Это правда, но не совсем. В наших краях труд земледельца в значительной мере состоит из посещения ярмарок, а они происходят во всех деревнях округи.

К этому и сводилась работа моего отца. А еще он устраивал облавы на кроликов и кабанов, когда те слишком уж рьяно шкодили в окрестностях.

Отец родился, можно сказать, с ружьем в руках. Отправляясь в поля, он брал его на ремень. В трактирах держал между коленями, и, насколько я помню, у ног его, уткнувшись мордой в сапоги, всегда лежала собака.

Как видите, я не преувеличивал, утверждая, что теснее связан с землей, чем вы.

Я ходил в деревенскую школу. Ловил рыбу, лазил по деревьям, как мои сверстники.

Замечал я тогда, что мать моя постоянно грустна?

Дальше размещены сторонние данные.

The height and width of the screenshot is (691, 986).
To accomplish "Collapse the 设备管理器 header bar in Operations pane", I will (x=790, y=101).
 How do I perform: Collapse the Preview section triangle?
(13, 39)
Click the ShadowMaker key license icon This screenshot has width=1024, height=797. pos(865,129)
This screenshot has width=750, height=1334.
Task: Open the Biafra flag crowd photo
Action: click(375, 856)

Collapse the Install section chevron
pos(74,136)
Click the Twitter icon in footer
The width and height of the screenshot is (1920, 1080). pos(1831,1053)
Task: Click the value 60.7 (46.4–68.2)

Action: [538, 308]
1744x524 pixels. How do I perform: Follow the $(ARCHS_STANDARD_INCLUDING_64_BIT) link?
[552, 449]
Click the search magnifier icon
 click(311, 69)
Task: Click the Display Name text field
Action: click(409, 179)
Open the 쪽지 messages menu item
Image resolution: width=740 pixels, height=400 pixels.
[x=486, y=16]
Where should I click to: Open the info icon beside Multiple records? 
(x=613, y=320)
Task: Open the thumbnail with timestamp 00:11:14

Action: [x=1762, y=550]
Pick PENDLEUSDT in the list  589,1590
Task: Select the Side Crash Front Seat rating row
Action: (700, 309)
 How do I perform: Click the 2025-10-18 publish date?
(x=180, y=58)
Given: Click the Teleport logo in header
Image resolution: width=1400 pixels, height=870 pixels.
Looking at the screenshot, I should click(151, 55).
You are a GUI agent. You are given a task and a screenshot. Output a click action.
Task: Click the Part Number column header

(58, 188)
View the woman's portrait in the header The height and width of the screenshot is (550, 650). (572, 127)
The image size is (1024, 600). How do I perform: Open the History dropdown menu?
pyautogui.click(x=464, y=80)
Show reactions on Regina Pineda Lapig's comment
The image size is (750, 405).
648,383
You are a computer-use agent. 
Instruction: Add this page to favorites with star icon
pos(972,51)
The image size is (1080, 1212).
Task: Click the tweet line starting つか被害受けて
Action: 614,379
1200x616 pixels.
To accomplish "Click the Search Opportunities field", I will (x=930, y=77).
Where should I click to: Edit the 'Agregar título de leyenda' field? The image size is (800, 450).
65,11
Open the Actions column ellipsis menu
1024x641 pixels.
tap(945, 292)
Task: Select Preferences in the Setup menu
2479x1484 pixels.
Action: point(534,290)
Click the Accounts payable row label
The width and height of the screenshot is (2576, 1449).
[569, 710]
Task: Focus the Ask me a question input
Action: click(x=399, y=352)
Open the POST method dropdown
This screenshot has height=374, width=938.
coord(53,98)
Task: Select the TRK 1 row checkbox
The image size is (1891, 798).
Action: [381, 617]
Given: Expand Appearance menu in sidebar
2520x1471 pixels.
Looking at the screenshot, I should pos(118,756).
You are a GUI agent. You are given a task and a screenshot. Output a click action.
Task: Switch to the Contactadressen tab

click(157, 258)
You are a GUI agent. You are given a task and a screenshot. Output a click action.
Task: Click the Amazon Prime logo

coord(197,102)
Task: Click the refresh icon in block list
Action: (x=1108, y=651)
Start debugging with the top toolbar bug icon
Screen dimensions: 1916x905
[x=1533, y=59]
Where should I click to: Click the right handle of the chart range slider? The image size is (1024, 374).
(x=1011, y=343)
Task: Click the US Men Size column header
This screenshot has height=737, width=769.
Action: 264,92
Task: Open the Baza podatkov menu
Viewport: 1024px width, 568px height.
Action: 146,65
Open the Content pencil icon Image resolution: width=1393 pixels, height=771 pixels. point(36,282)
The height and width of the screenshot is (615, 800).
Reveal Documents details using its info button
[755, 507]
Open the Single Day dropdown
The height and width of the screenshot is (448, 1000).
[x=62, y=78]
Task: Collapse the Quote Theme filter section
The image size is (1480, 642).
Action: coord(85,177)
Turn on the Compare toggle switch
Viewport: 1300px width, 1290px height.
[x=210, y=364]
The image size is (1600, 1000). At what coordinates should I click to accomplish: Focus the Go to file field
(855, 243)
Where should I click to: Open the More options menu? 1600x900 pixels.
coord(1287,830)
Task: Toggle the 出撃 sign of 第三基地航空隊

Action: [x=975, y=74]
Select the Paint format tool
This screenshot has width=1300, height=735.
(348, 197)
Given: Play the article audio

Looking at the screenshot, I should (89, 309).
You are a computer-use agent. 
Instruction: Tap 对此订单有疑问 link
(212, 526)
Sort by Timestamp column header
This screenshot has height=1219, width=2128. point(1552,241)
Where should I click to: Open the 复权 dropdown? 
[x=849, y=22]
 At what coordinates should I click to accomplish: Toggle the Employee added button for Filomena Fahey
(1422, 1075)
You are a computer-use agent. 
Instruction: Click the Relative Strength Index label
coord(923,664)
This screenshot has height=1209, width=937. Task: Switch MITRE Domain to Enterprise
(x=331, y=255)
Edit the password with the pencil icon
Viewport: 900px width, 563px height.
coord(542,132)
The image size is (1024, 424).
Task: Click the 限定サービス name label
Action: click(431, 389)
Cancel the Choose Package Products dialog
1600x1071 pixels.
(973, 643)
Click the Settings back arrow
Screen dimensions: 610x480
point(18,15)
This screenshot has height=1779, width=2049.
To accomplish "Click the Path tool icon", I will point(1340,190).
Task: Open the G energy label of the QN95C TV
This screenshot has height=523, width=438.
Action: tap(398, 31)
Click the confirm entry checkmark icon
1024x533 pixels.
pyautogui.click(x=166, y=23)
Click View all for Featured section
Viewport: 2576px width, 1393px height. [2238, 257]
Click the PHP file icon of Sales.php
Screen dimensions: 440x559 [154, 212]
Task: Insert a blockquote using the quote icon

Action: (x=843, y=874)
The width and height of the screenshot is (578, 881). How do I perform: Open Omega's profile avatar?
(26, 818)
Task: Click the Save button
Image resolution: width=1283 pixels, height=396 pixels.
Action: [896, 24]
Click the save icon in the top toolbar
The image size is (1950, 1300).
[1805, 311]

Честное слово, нет. Серьезность, никогда не покидавшая ее, казалась мне приметой всех матерей вообще; кротость и неизменная, но как бы приглушенная улыбка — тоже.

Отец сажал меня на рабочих лошадей и волов, угощал подзатыльниками, бросал мне словечки, от которых мать так и вскидывало, и от его усов, на моей памяти уже седых, с самого утра несло вином или кое-чем покрепче.

Отец пил, господин следователь. В каждой семье кто-нибудь пьет, разве не так? В моей таким оказался отец.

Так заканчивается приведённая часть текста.